◆ Exercise directions ◆
Transcribe every line below exactly; no image goes into the output.
━━━━━ Provided data ━━━━━
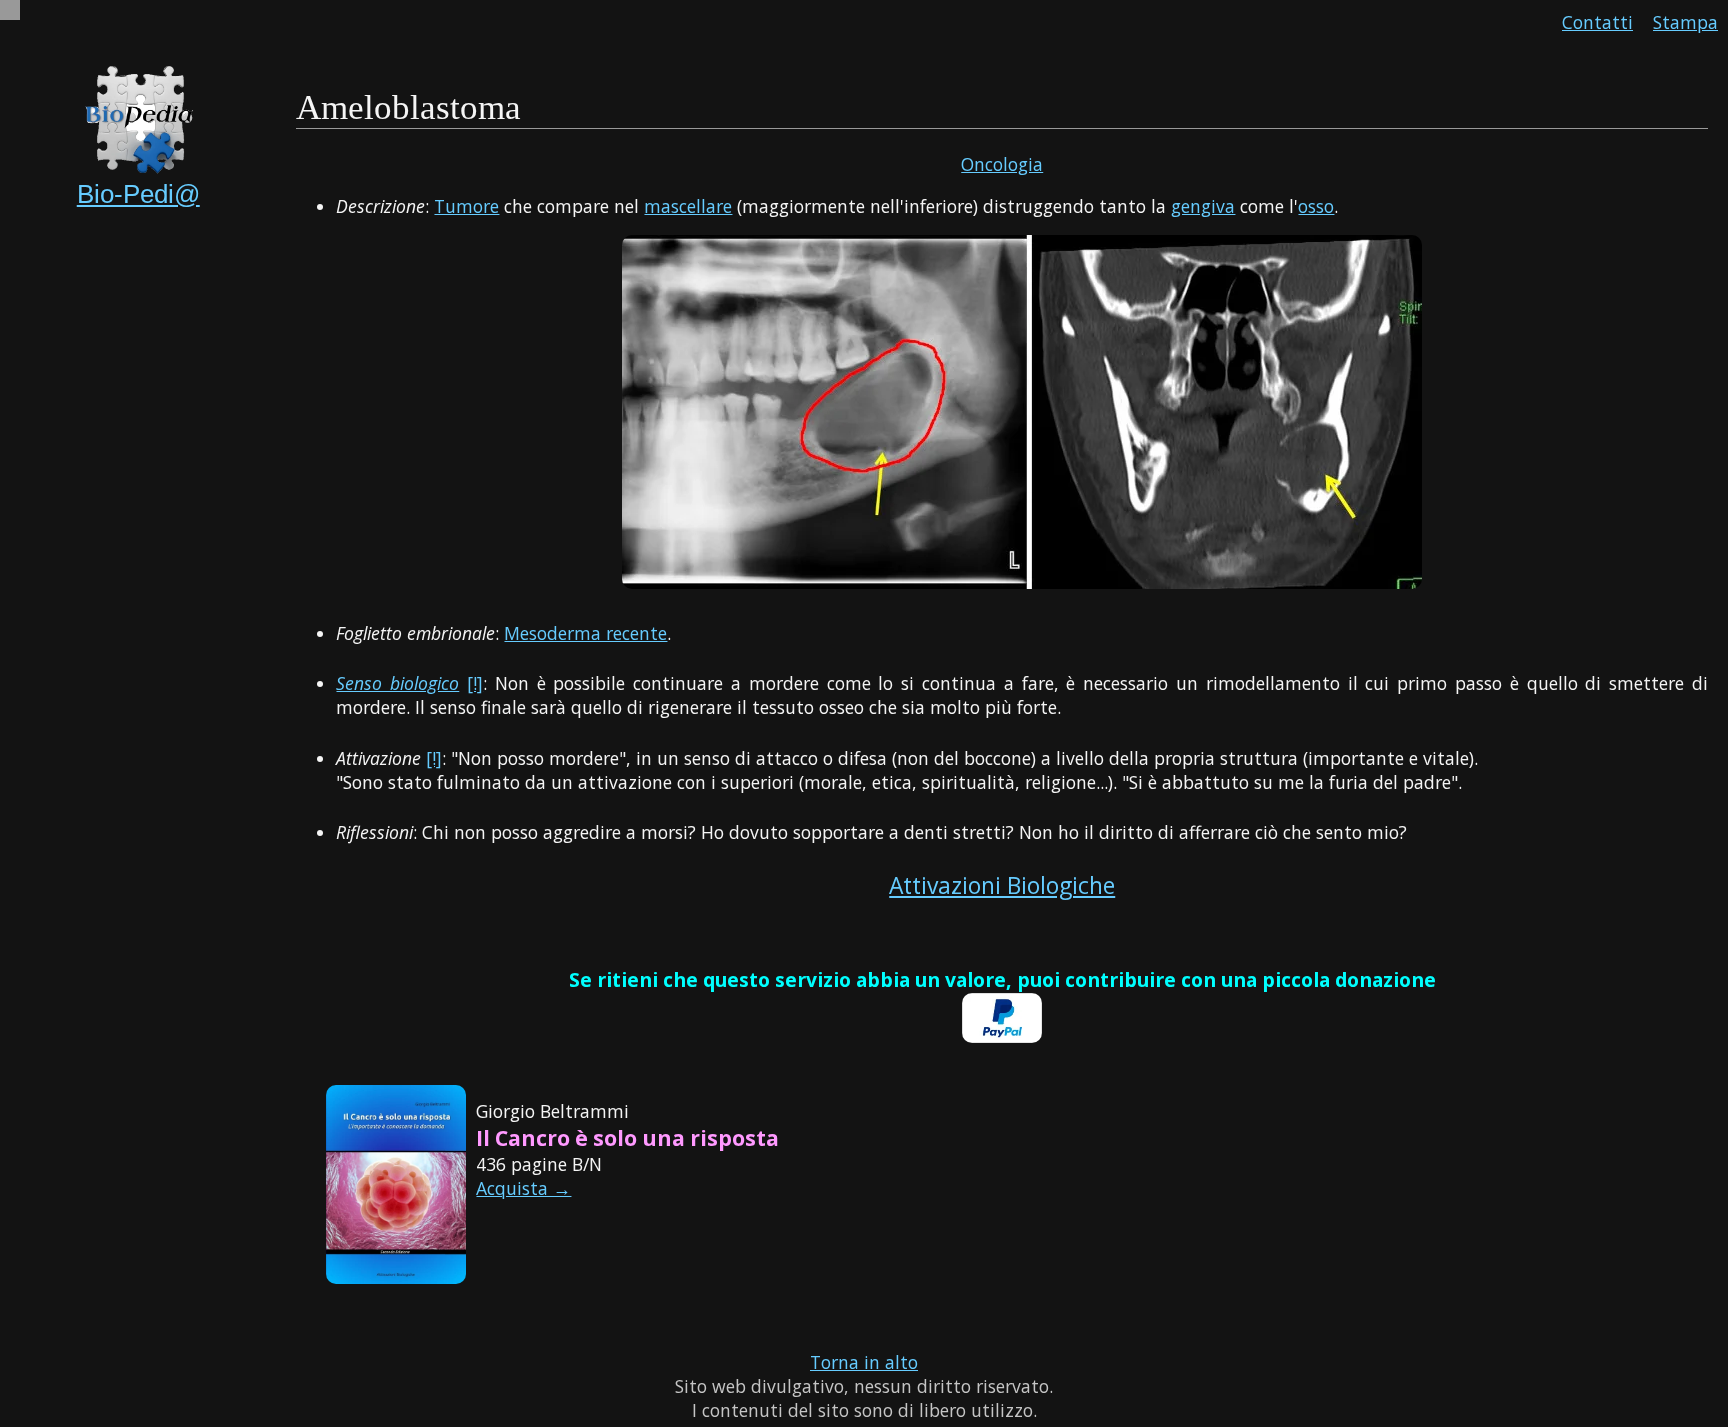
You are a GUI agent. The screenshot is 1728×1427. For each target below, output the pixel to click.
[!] (475, 683)
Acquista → (523, 1188)
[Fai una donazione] (1002, 1036)
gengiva (1203, 206)
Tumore (466, 206)
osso (1316, 206)
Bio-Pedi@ (138, 194)
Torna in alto (864, 1362)
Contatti (1597, 22)
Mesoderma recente (585, 633)
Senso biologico (397, 683)
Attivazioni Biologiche (1002, 885)
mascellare (688, 206)
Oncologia (1002, 164)
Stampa (1685, 22)
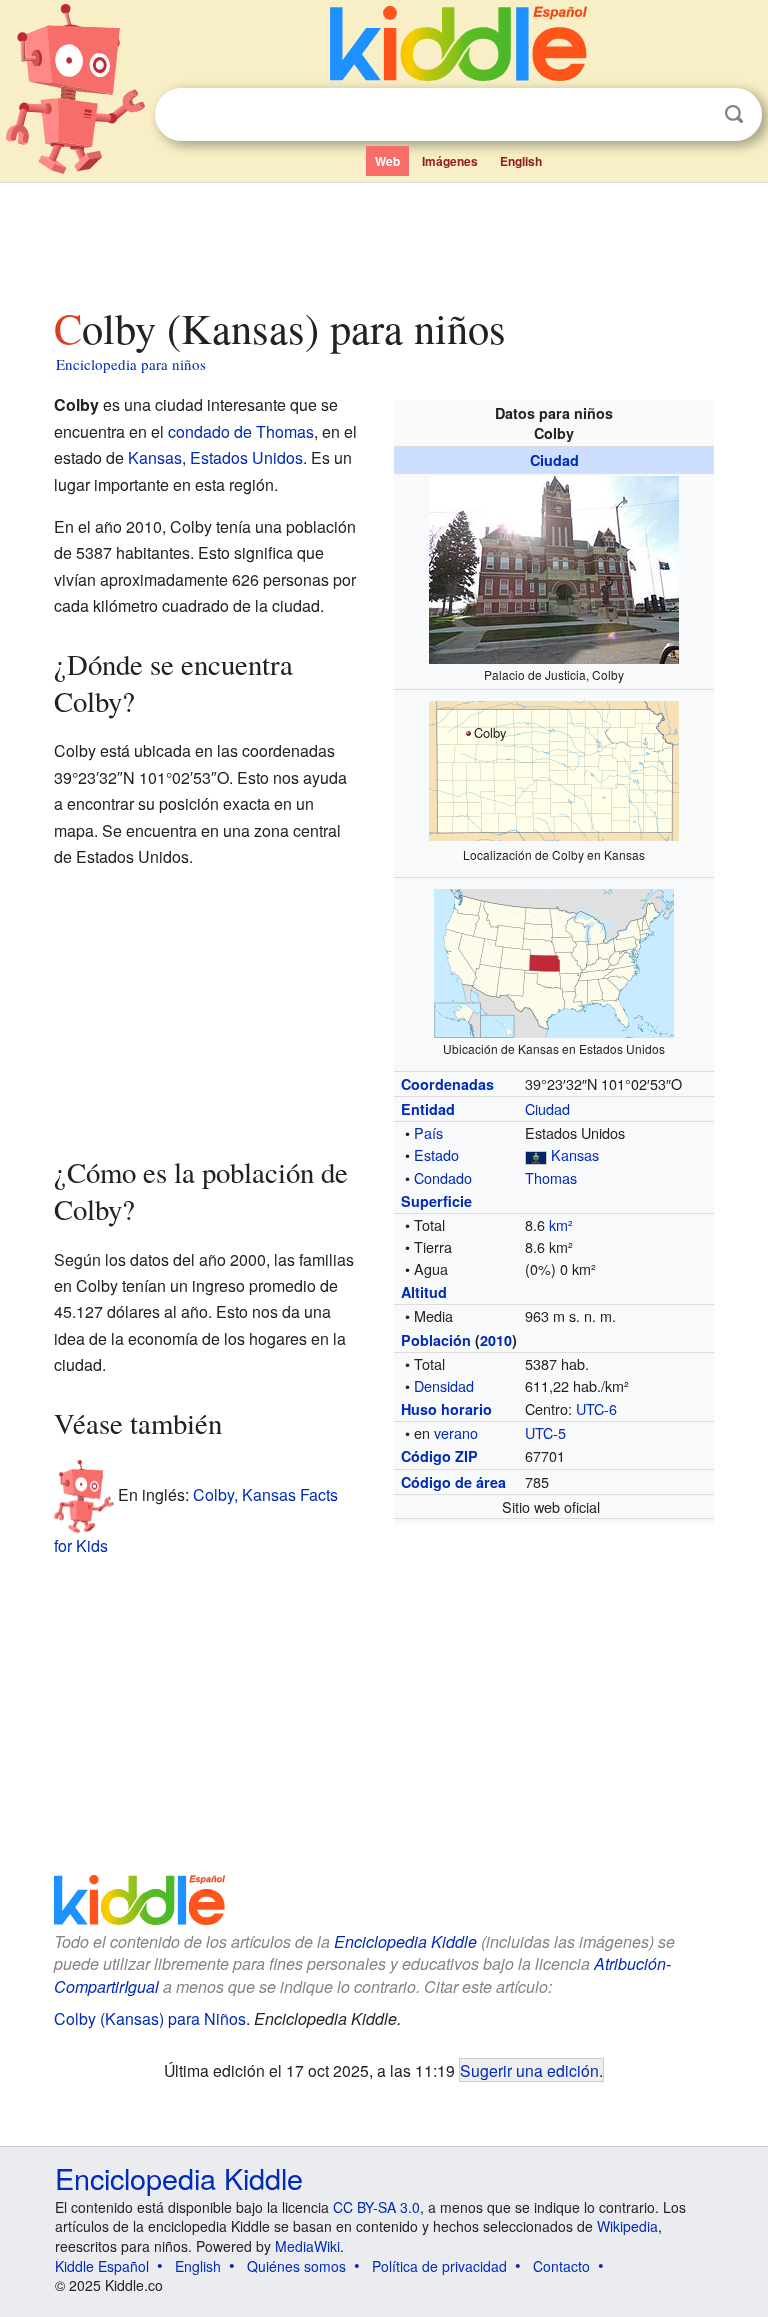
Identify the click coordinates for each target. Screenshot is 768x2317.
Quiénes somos (296, 2266)
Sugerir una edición (529, 2070)
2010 (496, 1340)
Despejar (693, 115)
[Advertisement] (384, 239)
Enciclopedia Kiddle (405, 1941)
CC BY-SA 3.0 (376, 2207)
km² (561, 1224)
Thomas (551, 1177)
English (521, 161)
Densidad (444, 1385)
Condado (443, 1177)
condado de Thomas (241, 431)
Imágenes (450, 161)
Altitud (424, 1292)
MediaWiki (307, 2246)
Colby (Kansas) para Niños (150, 2018)
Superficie (436, 1201)
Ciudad (554, 460)
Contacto (561, 2266)
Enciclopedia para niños (131, 364)
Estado (436, 1154)
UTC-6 (596, 1408)
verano (456, 1432)
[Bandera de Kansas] (536, 1154)
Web (387, 161)
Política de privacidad (439, 2266)
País (428, 1132)
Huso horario (446, 1409)
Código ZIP (439, 1456)
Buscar (734, 114)
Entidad (428, 1109)
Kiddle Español (102, 2266)
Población (436, 1340)
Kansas (575, 1154)
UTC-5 (545, 1432)
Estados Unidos (246, 457)
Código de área (453, 1482)
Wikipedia (627, 2226)
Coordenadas (447, 1084)
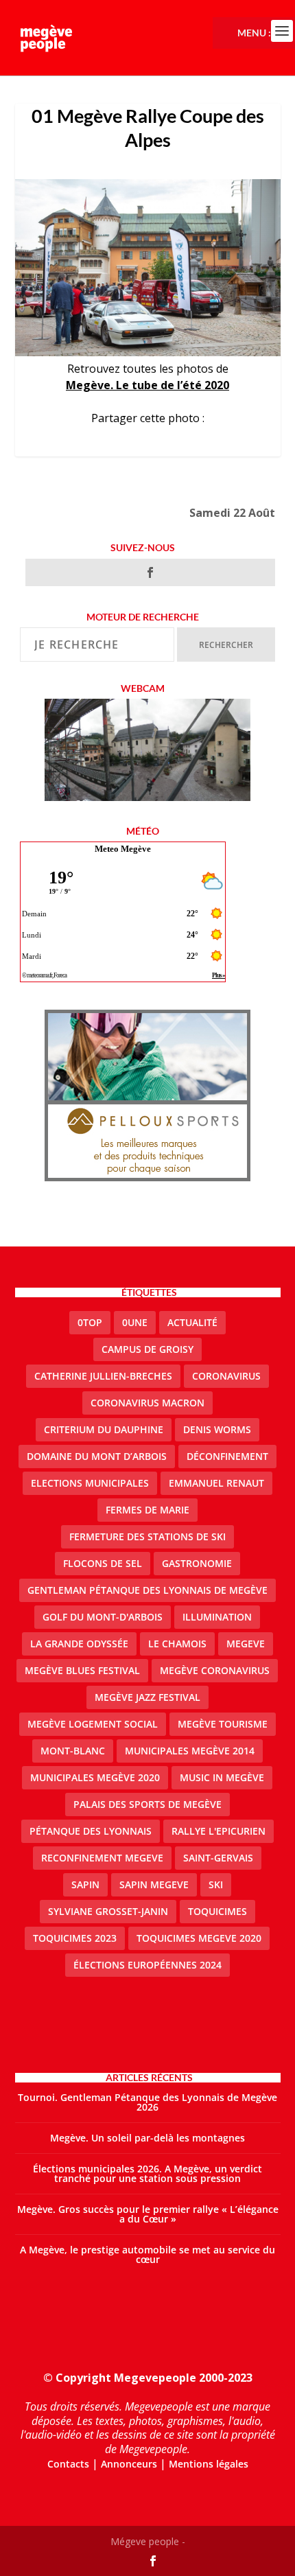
━━━━━
◆ Result of this exercise ◆
You are a GUI agent. The screenshot is 1728×1427. For each target below, output the pixel to click.
[!] (475, 683)
Acquista → (523, 1188)
[Fai una donazione] (1002, 1036)
gengiva (1203, 206)
Tumore (466, 206)
osso (1316, 206)
Bio-Pedi@ (138, 194)
Torna in alto (864, 1362)
Contatti (1597, 22)
Mesoderma recente (585, 633)
Senso biologico (397, 683)
Attivazioni Biologiche (1002, 885)
mascellare (688, 206)
Oncologia (1002, 164)
Stampa (1685, 22)
Identify the click coordinates for each target. Screenshot is 768x2317.
Quiénes somos (296, 2266)
Sugerir una edición (529, 2070)
2010 (496, 1340)
Despejar (693, 115)
[Advertisement] (384, 239)
Enciclopedia Kiddle (405, 1941)
CC BY-SA 3.0 (376, 2207)
km² (561, 1224)
Thomas (551, 1177)
English (521, 161)
Densidad (444, 1385)
Condado (443, 1177)
condado de Thomas (241, 431)
Imágenes (450, 161)
Altitud (424, 1292)
MediaWiki (307, 2246)
Colby (Kansas) para Niños (150, 2018)
Superficie (436, 1201)
Ciudad (554, 460)
Contacto (561, 2266)
Enciclopedia para niños (131, 364)
Estado (436, 1154)
UTC-6 (596, 1408)
verano (456, 1432)
[Bandera de Kansas] (536, 1154)
Web (387, 161)
Política de privacidad (439, 2266)
País (428, 1132)
Huso horario (446, 1409)
Código ZIP (439, 1456)
Buscar (734, 114)
Entidad (428, 1109)
Kiddle Español (102, 2266)
Población (436, 1340)
Kansas (575, 1154)
UTC-5 (545, 1432)
Estados Unidos (246, 457)
Código de área (453, 1482)
Wikipedia (627, 2226)
Coordenadas (447, 1084)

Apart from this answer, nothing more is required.